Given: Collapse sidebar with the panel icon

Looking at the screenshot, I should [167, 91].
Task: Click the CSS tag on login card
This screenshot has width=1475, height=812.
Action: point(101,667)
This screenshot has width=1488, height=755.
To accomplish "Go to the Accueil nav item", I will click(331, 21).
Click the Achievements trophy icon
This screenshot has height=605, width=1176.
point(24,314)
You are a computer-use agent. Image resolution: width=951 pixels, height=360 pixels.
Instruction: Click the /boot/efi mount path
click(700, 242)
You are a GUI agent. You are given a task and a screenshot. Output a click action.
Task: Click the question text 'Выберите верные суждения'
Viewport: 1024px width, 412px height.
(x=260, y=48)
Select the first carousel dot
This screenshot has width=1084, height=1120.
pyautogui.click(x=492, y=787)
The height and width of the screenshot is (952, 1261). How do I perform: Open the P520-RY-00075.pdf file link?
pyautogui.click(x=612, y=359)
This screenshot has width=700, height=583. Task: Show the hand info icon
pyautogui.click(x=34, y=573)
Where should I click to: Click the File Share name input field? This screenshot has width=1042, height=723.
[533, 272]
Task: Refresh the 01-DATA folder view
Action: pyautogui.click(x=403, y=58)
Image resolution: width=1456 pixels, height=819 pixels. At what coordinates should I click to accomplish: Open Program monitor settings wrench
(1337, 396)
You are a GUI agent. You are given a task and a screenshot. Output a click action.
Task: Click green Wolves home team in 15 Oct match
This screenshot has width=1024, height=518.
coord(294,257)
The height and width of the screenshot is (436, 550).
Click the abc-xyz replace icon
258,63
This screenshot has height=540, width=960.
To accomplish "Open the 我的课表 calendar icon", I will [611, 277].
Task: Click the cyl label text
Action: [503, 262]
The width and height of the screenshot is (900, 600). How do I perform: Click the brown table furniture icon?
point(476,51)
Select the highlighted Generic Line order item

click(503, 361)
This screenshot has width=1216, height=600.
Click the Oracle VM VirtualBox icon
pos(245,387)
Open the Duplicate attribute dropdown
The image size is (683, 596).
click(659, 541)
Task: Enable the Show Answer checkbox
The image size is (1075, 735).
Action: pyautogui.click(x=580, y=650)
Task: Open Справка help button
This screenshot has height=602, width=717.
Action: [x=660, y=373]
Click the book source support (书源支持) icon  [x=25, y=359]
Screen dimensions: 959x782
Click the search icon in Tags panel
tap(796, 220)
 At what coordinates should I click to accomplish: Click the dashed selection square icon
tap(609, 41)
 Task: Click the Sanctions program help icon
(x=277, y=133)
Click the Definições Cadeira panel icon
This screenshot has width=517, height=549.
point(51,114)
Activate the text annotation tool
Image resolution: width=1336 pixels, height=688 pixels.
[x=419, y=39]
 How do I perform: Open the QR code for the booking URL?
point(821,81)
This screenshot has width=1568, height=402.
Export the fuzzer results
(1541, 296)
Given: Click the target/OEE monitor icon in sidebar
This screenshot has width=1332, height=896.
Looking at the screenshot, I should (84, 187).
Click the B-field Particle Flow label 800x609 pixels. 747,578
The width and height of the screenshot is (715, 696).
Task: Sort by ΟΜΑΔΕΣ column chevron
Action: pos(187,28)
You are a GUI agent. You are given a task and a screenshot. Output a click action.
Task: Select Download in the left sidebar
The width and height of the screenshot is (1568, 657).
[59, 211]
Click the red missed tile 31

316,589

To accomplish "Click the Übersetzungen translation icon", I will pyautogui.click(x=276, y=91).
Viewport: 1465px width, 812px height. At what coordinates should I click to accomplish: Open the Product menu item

═══

** YOUR GOAL **
Keep every word intact and transcribe the records in full.

** FINISHED TASK **
Given: Collapse sidebar with the panel icon

Looking at the screenshot, I should [167, 91].
Task: Click the CSS tag on login card
This screenshot has width=1475, height=812.
Action: point(101,667)
This screenshot has width=1488, height=755.
To accomplish "Go to the Accueil nav item", I will click(331, 21).
Click the Achievements trophy icon
This screenshot has height=605, width=1176.
point(24,314)
You are a computer-use agent. Image resolution: width=951 pixels, height=360 pixels.
Instruction: Click the /boot/efi mount path
click(700, 242)
You are a GUI agent. You are given a task and a screenshot. Output a click action.
Task: Click the question text 'Выберите верные суждения'
Viewport: 1024px width, 412px height.
(x=260, y=48)
Select the first carousel dot
This screenshot has width=1084, height=1120.
pyautogui.click(x=492, y=787)
The height and width of the screenshot is (952, 1261). How do I perform: Open the P520-RY-00075.pdf file link?
pyautogui.click(x=612, y=359)
This screenshot has width=700, height=583. Task: Show the hand info icon
pyautogui.click(x=34, y=573)
Where should I click to: Click the File Share name input field? This screenshot has width=1042, height=723.
[533, 272]
Task: Refresh the 01-DATA folder view
Action: pyautogui.click(x=403, y=58)
Image resolution: width=1456 pixels, height=819 pixels. At what coordinates should I click to accomplish: Open Program monitor settings wrench
(1337, 396)
You are a GUI agent. You are given a task and a screenshot. Output a click action.
Task: Click green Wolves home team in 15 Oct match
This screenshot has width=1024, height=518.
coord(294,257)
The height and width of the screenshot is (436, 550).
Click the abc-xyz replace icon
258,63
This screenshot has height=540, width=960.
To accomplish "Open the 我的课表 calendar icon", I will [611, 277].
Task: Click the cyl label text
Action: [503, 262]
The width and height of the screenshot is (900, 600). How do I perform: Click the brown table furniture icon?
point(476,51)
Select the highlighted Generic Line order item

click(503, 361)
This screenshot has width=1216, height=600.
Click the Oracle VM VirtualBox icon
pos(245,387)
Open the Duplicate attribute dropdown
The image size is (683, 596).
click(659, 541)
Task: Enable the Show Answer checkbox
The image size is (1075, 735).
Action: pyautogui.click(x=580, y=650)
Task: Open Справка help button
This screenshot has height=602, width=717.
Action: [x=660, y=373]
Click the book source support (书源支持) icon  [x=25, y=359]
Screen dimensions: 959x782
Click the search icon in Tags panel
tap(796, 220)
 At what coordinates should I click to accomplish: Click the dashed selection square icon
tap(609, 41)
 Task: Click the Sanctions program help icon
(x=277, y=133)
Click the Definições Cadeira panel icon
This screenshot has width=517, height=549.
point(51,114)
Activate the text annotation tool
Image resolution: width=1336 pixels, height=688 pixels.
[x=419, y=39]
 How do I perform: Open the QR code for the booking URL?
point(821,81)
This screenshot has width=1568, height=402.
Export the fuzzer results
(1541, 296)
Given: Click the target/OEE monitor icon in sidebar
This screenshot has width=1332, height=896.
Looking at the screenshot, I should (84, 187).
Click the B-field Particle Flow label 800x609 pixels. 747,578
The width and height of the screenshot is (715, 696).
Task: Sort by ΟΜΑΔΕΣ column chevron
Action: pos(187,28)
You are a GUI agent. You are given a task and a screenshot. Output a click action.
Task: Select Download in the left sidebar
The width and height of the screenshot is (1568, 657).
[59, 211]
Click the red missed tile 31

316,589

To accomplish "Click the Übersetzungen translation icon", I will pyautogui.click(x=276, y=91).
Viewport: 1465px width, 812px height. At what coordinates should I click to accomplish: Open the Product menu item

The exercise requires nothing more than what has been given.